I remember thinking how very clear the black-and-white images were – of piles of bodies, barely alive walking skeletons with only rags to cover their bones and stunned British soldiers wandering through the horror. My visitor had been one of those first soldiers to reach the Belsen concentration camp in 1945 and recorded his experiences.

To my horror, I discovered the ex-serviceman had mistakenly assumed a comment he’d heard in our office about a young man who was dabbling in right-wing politics referred to me, so showed me the pictures to illustrate the consequences of fascism.

A couple of weeks ago, I went to Auschwitz to report on a visit by Yorkshire students. Unlike Belsen, where the dead and dying were victims of starvation and disease, Auschwitz was, among other things, a huge death camp where it is estimated more than a million people perished in gas chambers.

But in my mind I couldn’t really connect their fate with the neat, red-brick buildings of Auschwitz I, the ghostly ruins of Birkenau or even the piles of shoes, spectacles and heaps of human hair.

I haven’t done even now; perhaps I never will.

That lack of connection made more pressing for me a question posed by the rabbi who pioneered these visits – why come to Auschwitz?

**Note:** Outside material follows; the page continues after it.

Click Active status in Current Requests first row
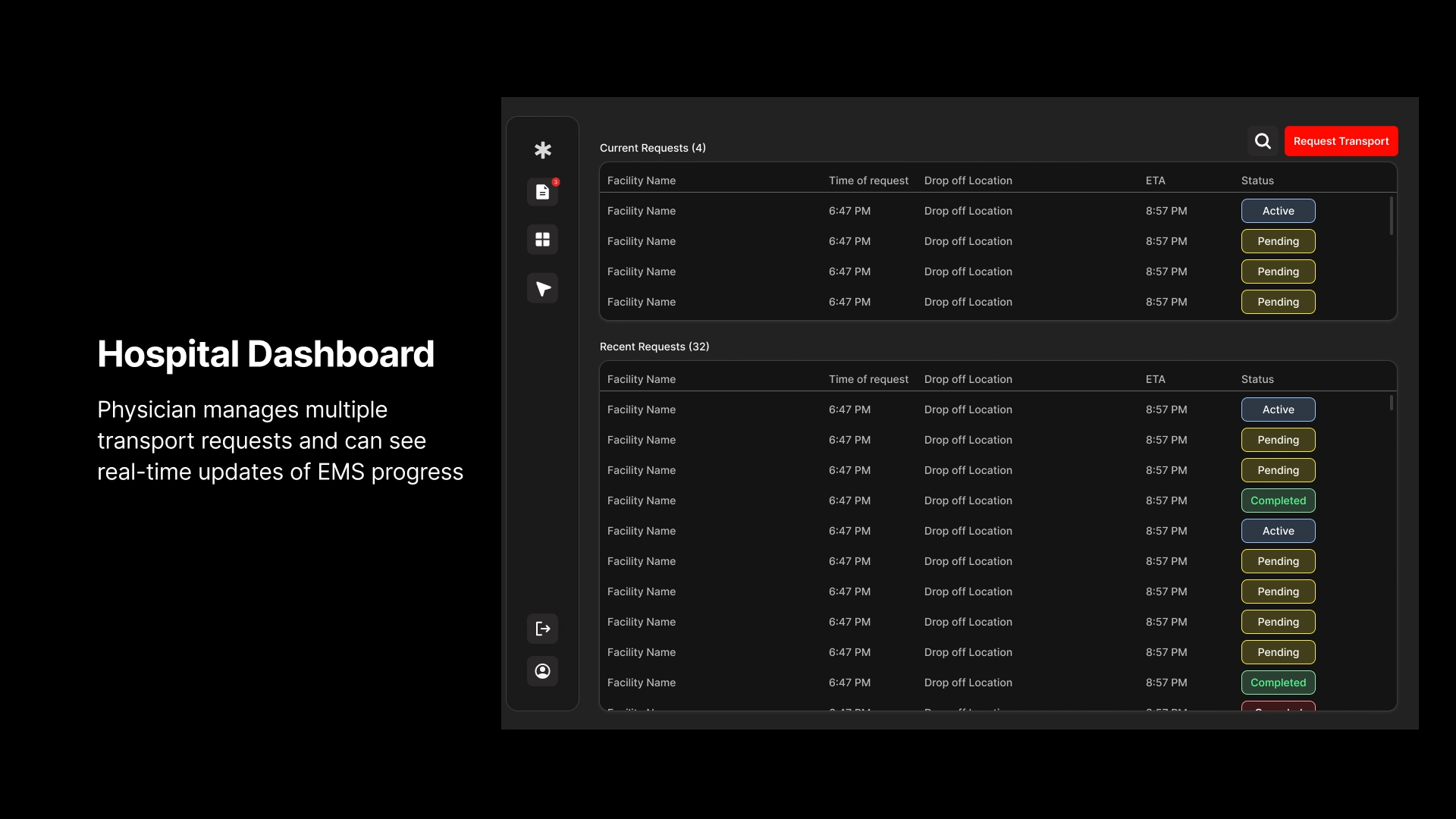 pos(1278,211)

After all, time has moved on, the Germans have embraced peace and the Nazis didn’t have a monopoly on mass murder; think of the millions who died due to Stalin and Mao or modern massacres in Africa or the Balkans.

One reason the rabbi gave for why we should visit Auschwitz was that some people deny the Holocaust ever happened. In their world view, Auschwitz was a legitimate factory complex with an attached corrective facility, and the stuff about death camps was made up later in a vast conspiracy to justify the war against Hitler and the creation of the state of Israel. Some years ago, I reported on a man who brought a successful court case against the police for raiding his home. I had never heard of him, but learned he had once been prominent in British far-right circles.

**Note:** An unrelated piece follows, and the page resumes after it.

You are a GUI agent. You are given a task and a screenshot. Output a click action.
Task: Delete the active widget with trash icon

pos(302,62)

After the case someone asked him if he was a Holocaust denier. While he didn’t entirely accept the phrase he made it clear he had issues with accounts of the slaughter of Europe’s Jews.

I mentioned my ex-soldier with his photos from Belsen, saying he wasn’t a part of any conspiracy but an ordinary person who recorded what he witnessed.

The other man smiled at my naivety and politely suggested the photographed bodies were those of German victims of Allied bombing, deliberately brought to the site, adding: “I know a bit about history.”

Well so did I, and my mind fairly boggled at the practicalities of shifting all those bodies across a war zone, and making bombing victims, even ones on wartime rations, look like the emaciated corpses of Belsen.

There was clearly little point in further debate. It’s also possible there wasn’t, from an individual point of view, all that much point in me going to Auschwitz.

But was there a point to the hundreds of Yorkshire teenagers journeying across Europe to experience the legacy of the Holocaust? I hope and believe there was, if we really want to create a future free from such crimes.